# Exercise description
Summarize the article on remote human resources strategies in two sentences.

# Source extract
Remote Human Resources Strategies for 2021 (And Beyond)
2020 was a year of job losses and significant changes for human resources and hiring teams. While the pandemic will eventually come to an end, many of the changes we’ve seen will stick around — perhaps permanently. So maybe it is time to take a look at your remote human resources strategies?
One of the biggest changes was the swift and complete adoption of remote work. Many businesses that had been resistant to this growing trend faced no choice starting last March. This mandatory, multi-month pilot program has been eye-opening in many positive ways.
Because of this, we can expect remote work — and remote HR — to be a long-term shift. What are some strategies you can use to excel? Here are some ideas.
Excel at Remote Hiring
The first step is to become comfortable with the technology needed for remote hiring. This includes fine-tuning automated resume review software so that you get the applicants you really want. You can also take advantage of pre-interview questionnaires and email references to qualify your candidates further.
When you’re ready for an interview, it’s time for video! Because you can see the candidate and read their body language, video-based interviews are better than telephone options. This technology, which enables you to see how the candidate prepares and reacts in a higher-pressure situation, can help you ensure a better cultural fit along with hiring for the right skills.
As you incorporate video interviews in your hiring process, find ways to keep the process streamlined and give personal attention to top candidates to win them away from competitors. For example, keep the interview short, impactful, and positive.

# Recorded data
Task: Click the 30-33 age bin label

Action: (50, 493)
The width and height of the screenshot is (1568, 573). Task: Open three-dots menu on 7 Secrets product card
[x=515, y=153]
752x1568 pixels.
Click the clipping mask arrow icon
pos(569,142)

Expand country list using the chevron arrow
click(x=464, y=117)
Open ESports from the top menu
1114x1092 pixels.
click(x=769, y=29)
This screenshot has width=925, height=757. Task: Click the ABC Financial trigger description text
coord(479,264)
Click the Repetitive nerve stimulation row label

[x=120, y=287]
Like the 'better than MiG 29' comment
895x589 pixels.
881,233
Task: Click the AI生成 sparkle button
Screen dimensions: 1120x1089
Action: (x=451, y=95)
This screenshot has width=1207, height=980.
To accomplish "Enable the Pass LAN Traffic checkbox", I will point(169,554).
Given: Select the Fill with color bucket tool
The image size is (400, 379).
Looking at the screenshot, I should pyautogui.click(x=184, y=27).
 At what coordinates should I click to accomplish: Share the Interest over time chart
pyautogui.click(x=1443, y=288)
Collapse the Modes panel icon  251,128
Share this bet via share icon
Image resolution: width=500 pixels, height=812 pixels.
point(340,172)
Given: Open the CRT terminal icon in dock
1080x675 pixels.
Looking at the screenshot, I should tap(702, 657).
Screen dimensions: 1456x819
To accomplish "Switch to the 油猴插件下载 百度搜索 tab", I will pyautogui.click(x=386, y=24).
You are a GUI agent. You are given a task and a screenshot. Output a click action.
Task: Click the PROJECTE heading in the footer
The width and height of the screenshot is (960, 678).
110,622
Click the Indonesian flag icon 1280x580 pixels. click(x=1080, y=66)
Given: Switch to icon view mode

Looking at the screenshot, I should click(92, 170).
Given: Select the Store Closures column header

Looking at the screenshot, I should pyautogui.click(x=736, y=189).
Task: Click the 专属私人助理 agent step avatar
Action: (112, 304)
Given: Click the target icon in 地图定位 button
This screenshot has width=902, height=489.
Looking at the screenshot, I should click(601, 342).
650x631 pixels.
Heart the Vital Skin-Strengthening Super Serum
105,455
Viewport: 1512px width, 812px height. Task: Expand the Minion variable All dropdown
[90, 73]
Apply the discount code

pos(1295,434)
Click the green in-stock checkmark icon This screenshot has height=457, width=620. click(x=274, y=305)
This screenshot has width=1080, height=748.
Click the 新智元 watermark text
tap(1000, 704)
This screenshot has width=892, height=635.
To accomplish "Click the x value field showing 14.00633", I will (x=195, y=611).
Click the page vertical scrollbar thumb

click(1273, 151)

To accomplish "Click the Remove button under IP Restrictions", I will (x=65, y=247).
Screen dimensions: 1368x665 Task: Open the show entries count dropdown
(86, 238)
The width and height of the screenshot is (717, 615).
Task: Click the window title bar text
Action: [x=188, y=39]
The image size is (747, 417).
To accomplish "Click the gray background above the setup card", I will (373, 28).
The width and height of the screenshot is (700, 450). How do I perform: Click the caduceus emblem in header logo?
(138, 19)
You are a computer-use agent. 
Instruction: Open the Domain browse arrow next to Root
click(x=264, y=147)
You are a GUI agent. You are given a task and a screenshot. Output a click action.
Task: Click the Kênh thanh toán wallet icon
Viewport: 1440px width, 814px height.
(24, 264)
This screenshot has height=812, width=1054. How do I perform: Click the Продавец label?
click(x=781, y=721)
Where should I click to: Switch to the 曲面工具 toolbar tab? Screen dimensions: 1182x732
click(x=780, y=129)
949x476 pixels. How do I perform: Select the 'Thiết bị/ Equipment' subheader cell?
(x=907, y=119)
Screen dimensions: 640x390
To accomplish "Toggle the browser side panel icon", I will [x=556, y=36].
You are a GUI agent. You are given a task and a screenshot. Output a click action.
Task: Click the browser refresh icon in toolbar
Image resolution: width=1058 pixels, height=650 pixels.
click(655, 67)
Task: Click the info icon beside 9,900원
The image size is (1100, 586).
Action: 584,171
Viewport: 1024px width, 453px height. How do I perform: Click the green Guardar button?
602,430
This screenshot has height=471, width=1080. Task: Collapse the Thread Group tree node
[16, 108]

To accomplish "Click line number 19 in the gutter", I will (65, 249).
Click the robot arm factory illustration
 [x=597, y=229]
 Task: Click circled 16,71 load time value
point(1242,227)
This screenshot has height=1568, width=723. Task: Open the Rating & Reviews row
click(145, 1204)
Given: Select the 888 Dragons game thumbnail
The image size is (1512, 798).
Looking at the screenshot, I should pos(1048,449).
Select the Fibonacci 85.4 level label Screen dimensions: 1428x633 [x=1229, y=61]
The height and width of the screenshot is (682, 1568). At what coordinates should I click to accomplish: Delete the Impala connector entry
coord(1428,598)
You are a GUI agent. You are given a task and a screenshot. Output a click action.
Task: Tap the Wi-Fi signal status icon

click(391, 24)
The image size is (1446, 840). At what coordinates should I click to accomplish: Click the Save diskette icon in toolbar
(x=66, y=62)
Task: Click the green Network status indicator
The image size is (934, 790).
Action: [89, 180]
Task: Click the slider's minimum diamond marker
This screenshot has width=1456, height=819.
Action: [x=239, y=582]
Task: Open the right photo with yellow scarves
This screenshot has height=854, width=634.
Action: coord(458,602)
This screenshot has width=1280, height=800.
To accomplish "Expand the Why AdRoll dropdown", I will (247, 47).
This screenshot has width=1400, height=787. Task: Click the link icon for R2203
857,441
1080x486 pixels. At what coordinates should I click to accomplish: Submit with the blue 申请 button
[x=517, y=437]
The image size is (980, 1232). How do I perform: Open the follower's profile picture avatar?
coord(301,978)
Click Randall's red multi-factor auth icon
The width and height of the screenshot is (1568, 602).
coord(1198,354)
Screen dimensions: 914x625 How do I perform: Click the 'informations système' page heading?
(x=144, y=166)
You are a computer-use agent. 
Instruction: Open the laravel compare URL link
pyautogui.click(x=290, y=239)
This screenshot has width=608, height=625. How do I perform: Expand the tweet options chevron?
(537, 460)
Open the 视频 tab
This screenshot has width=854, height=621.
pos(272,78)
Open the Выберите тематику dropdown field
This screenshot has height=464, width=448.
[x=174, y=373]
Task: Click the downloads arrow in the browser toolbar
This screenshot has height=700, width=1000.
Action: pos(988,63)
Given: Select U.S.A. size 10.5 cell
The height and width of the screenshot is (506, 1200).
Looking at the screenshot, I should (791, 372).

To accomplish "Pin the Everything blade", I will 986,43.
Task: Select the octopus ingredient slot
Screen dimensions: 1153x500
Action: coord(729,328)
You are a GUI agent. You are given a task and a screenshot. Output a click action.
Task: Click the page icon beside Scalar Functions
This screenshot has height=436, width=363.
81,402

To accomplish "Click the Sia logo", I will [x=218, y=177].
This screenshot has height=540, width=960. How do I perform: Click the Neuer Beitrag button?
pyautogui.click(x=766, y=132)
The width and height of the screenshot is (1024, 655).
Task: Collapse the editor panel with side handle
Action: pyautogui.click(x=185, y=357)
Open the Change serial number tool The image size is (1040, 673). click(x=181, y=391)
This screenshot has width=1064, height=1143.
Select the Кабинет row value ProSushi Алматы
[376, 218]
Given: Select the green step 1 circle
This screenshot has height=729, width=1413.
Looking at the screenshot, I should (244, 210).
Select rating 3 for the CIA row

# Answer to the exercise
After 2020 pushed businesses into the swift adoption of remote work, the article expects remote work and remote HR to be a long-term shift. To excel at remote hiring, it advises getting comfortable with tools such as automated resume review software, pre-interview questionnaires and email references, then using short, positive video interviews that let interviewers read body language while giving top candidates personal attention.